Please print the stretch of the Claws Of Furry interview below from "We are a company" through "an excellent resource.", word for word.

_Reading text_
────────────────────

When you combine platforming, melee action at breakneck speed and a penchant for co-operative play, you're always going to grab our attention here at Nintendo Life. And Claws Of Furry, the debut game from UK and Greece-based developer Terahard Studios, has certainly caught out eye thanks to its bold comic art style and roguelike elements. 

As a crack team of feline ninja warriors, your task is to rescue your master from the clutches of your arch nemesis, honing your skills and clawing your way through over 10 action-packed and high-octane levels. So, with its Nintendo Switch release pencilled in for 'Spring 2018' we sat down with director Aris Tsevrenis to talk all things ninja and feline-related...

Nintendo Life: Congratulations on bringing Claws Of Furry to Nintendo Switch.

Aris Tsevrenis: Thank you very much! It’s very exciting for the team as we are all big Nintendo fans! 

When did development start?

Development officially started in January 2017. Initially, we had five people from the team on the project, but by the end of Summer 2017 we were so excited with the direction we were taking, the whole team was brought on board.

When was the decision made to bring it to Switch?

As I’ve mentioned, we’re all huge Nintendo fans here at Terahard. Pretty much as soon the Switch was released, I bought one immediately and loved the console. I knew Claws Of Furry would be an excellent fit for a few reasons. Being a local co-op game, the Joy-Cons made perfect sense to get multiplayer out of the box and enjoy the game to the maximum with friends. Also beautiful 2D art style and platforming is something that I really enjoy when I’m using my Switch, maybe because it reminds me of the Game Boy days and our game has both.

What games have influenced Claws Of Furry?

Oh, where to begin? Many parts of our game are influenced by many titles, the most obvious, I suppose, would be Rayman, which was a big influence on our initial character style. We are always trying to create characters that have a unique identity and even though one of the first concepts was a cat without arms, it became our favourite straight away! Gameplay-wise, we discussed a few of the classic 2D brawlers like Teenage Mutant Ninja Turtles for the moveset and even Castle Crashers was in the list. Super Mario and Super Meat Boy were also games that we looked into when we decided the game would have platforming elements.

A lot of the team are from around the world, and different cultural backgrounds?

Yes, we are a UK studio but the majority of the team happens to be Greek, myself included. Over the years our team has consisted of developers from all over the world. That’s the beauty of working in a global industry like ours, we get to hand-pick talent from across the globe to come and work with us.

How has that impacted the development of the game, both artistically and technically?

We are a company that always tries to look at something from many different angles. As such, our games are definitely impacted by the multiculturalism of our team in both artistic and technical aspects. It does mean we get the odd language barrier here and there, but we have a shared love for games and game development. As passionate developers, it’s always beneficial to share and discuss ideas with our peers. For example; some people on the team might consider something funny whereas others might think of it as cringe. Opinions are built depending on life events, cultural upbringing and people that we spend our time with. So having people from very different backgrounds and cultures on the team who put all their energy into making amazing games, is an excellent resource.

────────────────────

[A block of data]
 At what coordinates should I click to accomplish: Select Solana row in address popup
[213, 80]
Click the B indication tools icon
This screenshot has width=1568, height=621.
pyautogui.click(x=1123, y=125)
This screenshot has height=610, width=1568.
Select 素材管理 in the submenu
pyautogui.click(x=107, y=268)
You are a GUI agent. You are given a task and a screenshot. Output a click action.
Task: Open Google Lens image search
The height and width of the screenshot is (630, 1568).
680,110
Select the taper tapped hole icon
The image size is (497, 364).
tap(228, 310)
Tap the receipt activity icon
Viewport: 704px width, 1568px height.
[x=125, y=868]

────────────────────

_Solution to the exercise_
We are a company that always tries to look at something from many different angles. As such, our games are definitely impacted by the multiculturalism of our team in both artistic and technical aspects. It does mean we get the odd language barrier here and there, but we have a shared love for games and game development. As passionate developers, it’s always beneficial to share and discuss ideas with our peers. For example; some people on the team might consider something funny whereas others might think of it as cringe. Opinions are built depending on life events, cultural upbringing and people that we spend our time with. So having people from very different backgrounds and cultures on the team who put all their energy into making amazing games, is an excellent resource.